-- TASK BRIEF --
Copy the data below line for line, with no changes.

+-------+

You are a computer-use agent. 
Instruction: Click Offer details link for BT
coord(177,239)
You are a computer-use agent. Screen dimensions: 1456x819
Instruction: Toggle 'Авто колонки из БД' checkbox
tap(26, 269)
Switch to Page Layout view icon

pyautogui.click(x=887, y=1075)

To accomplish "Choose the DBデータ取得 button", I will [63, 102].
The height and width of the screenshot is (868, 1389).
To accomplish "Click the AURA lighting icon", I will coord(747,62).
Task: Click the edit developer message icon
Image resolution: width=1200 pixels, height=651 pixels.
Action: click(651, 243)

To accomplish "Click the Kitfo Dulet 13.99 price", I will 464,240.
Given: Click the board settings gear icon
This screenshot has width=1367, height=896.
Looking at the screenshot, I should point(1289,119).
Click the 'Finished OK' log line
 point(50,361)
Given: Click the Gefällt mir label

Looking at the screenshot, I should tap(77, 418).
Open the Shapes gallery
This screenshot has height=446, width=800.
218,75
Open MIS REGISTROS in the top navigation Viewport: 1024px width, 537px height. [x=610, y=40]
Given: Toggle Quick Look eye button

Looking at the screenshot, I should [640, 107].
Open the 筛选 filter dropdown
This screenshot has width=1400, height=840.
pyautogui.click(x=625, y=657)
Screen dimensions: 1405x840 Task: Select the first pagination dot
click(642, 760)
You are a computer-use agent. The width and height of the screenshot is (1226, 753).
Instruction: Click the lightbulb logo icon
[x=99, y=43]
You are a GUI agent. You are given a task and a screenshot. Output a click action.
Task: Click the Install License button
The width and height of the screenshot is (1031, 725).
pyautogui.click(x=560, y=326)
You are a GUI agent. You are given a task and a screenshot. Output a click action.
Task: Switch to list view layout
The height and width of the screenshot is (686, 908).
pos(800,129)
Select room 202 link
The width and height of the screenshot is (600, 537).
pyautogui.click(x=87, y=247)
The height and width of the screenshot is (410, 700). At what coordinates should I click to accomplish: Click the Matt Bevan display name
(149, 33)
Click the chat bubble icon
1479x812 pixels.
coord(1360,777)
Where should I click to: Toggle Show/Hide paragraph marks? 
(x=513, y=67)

+-------+

-- THE COMPLETED TASK --
You are a computer-use agent. 
Instruction: Click Offer details link for BT
coord(177,239)
You are a computer-use agent. Screen dimensions: 1456x819
Instruction: Toggle 'Авто колонки из БД' checkbox
tap(26, 269)
Switch to Page Layout view icon

pyautogui.click(x=887, y=1075)

To accomplish "Choose the DBデータ取得 button", I will [63, 102].
The height and width of the screenshot is (868, 1389).
To accomplish "Click the AURA lighting icon", I will coord(747,62).
Task: Click the edit developer message icon
Image resolution: width=1200 pixels, height=651 pixels.
Action: click(651, 243)

To accomplish "Click the Kitfo Dulet 13.99 price", I will 464,240.
Given: Click the board settings gear icon
This screenshot has width=1367, height=896.
Looking at the screenshot, I should point(1289,119).
Click the 'Finished OK' log line
 point(50,361)
Given: Click the Gefällt mir label

Looking at the screenshot, I should tap(77, 418).
Open the Shapes gallery
This screenshot has height=446, width=800.
218,75
Open MIS REGISTROS in the top navigation Viewport: 1024px width, 537px height. [x=610, y=40]
Given: Toggle Quick Look eye button

Looking at the screenshot, I should [640, 107].
Open the 筛选 filter dropdown
This screenshot has width=1400, height=840.
pyautogui.click(x=625, y=657)
Screen dimensions: 1405x840 Task: Select the first pagination dot
click(642, 760)
You are a computer-use agent. The width and height of the screenshot is (1226, 753).
Instruction: Click the lightbulb logo icon
[x=99, y=43]
You are a GUI agent. You are given a task and a screenshot. Output a click action.
Task: Click the Install License button
The width and height of the screenshot is (1031, 725).
pyautogui.click(x=560, y=326)
You are a GUI agent. You are given a task and a screenshot. Output a click action.
Task: Switch to list view layout
The height and width of the screenshot is (686, 908).
pos(800,129)
Select room 202 link
The width and height of the screenshot is (600, 537).
pyautogui.click(x=87, y=247)
The height and width of the screenshot is (410, 700). At what coordinates should I click to accomplish: Click the Matt Bevan display name
(149, 33)
Click the chat bubble icon
1479x812 pixels.
coord(1360,777)
Where should I click to: Toggle Show/Hide paragraph marks? 
(x=513, y=67)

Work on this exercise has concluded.